Frederick and Ramona Foxen Wickenden purchased the property where the chapel sits from the federal government in 1872. The couple donated land for the chapel and a cemetery. Frederick Wickenden sold 5,000 sheep to buy redwood for the chapel's construction; Wickenden, his brother-in-law Thomas Foxen, and Chris Clausen built it in 1875. In 1876, the first burial was made in the cemetery, that of Benjamin Foxen, father of Ramona Wickenden and Thomas Foxen. In 1879, the chapel was dedicated by Francisco Mora y Borrell in behalf of Saint Ramon. In 1908, the chapel joined the Parish of Saint Mary. Regular services were canceled that year, and the church was used only for special occasions. In 1936, the chapel received a new roof and paint. R.E. Easton rededicated the building.

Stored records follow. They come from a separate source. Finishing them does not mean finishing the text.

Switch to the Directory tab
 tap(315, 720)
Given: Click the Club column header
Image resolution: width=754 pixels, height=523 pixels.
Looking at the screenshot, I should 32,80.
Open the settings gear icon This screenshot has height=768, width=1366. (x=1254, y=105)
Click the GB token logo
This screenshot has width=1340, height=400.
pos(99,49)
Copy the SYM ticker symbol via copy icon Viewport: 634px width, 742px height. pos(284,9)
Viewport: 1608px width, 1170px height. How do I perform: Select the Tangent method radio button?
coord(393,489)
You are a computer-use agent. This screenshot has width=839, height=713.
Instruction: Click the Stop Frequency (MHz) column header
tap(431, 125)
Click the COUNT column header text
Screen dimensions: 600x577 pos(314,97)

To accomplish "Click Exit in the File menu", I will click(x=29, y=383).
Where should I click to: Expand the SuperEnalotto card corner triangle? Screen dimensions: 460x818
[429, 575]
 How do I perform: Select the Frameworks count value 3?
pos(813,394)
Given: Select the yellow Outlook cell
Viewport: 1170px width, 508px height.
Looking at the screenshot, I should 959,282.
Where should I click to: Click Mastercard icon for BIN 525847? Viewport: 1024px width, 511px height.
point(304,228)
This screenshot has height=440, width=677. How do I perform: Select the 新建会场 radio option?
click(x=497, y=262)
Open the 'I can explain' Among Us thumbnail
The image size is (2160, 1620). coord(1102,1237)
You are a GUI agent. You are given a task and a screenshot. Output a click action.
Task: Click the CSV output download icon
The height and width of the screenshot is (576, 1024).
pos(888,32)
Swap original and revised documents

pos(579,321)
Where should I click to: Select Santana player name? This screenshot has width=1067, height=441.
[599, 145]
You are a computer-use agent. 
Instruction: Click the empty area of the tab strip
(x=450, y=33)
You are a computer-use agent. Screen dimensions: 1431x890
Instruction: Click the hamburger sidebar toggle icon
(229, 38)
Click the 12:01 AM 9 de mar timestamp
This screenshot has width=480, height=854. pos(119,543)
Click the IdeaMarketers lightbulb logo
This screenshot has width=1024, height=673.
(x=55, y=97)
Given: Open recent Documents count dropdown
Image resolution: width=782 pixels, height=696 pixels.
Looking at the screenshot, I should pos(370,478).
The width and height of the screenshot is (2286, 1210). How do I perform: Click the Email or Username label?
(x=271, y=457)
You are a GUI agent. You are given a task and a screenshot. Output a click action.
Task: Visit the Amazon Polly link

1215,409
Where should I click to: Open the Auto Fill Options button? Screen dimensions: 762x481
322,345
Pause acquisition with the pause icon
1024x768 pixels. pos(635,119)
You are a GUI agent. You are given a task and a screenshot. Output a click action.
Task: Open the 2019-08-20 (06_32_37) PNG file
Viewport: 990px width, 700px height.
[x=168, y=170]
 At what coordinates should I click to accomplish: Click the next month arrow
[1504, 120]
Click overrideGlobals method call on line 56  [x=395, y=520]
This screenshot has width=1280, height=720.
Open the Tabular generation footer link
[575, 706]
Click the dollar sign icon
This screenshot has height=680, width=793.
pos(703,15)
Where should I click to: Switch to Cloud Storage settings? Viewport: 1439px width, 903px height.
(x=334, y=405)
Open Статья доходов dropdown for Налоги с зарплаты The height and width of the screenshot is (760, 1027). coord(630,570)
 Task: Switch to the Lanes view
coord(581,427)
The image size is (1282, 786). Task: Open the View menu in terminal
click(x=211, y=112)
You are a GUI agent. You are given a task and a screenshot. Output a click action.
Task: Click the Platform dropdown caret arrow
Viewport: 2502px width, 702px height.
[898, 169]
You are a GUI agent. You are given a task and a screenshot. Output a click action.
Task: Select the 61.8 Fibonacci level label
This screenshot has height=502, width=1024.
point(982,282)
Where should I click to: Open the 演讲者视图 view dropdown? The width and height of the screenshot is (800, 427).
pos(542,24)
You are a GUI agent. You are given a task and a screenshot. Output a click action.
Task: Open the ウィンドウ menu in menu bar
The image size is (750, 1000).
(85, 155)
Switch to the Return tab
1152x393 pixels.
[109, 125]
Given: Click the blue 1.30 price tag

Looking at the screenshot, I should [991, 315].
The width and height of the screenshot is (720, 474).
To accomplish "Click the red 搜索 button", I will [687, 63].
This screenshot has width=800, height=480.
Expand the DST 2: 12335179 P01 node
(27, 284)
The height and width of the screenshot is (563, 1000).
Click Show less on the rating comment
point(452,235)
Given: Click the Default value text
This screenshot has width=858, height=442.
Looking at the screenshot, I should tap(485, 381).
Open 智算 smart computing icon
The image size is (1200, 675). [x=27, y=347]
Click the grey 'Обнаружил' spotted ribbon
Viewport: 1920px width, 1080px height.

In 1950, the Native Daughters of the Golden West declared the chapel as their own historic landmark and called it "Benjamin Foxen Memorial Chapel." In 1958-59, the chapel was renovated by Winston Wickenden. He replaced the original foundation, made of wood, with concrete. In 1966, it became the first historic landmark listed by the county of Santa Barbara.

Contemporary times

The chapel began to suffer from frequent vandalism and also had structural problems. In 1972, the San Ramon Preservation group was formed to help protect the property from additional vandalism. In January, 1975, the chapel was named to the California Historical Landmarks list. A dedication ceremony was held in August and mass was held by Father Bertin Foxen, great-grandson of Benjamin Foxen. In December of that year, a gate was installed at the entrance to the grounds and was dedicated as the John W. Woolsey Memorial Gate. The San Ramon Chapel Preservation Committee (SRCPC), the organizing body that maintains the property and building, became a non-profit in 1976. Mass began again weekly in November. In 1978, the chapel received a new roof and glass windows.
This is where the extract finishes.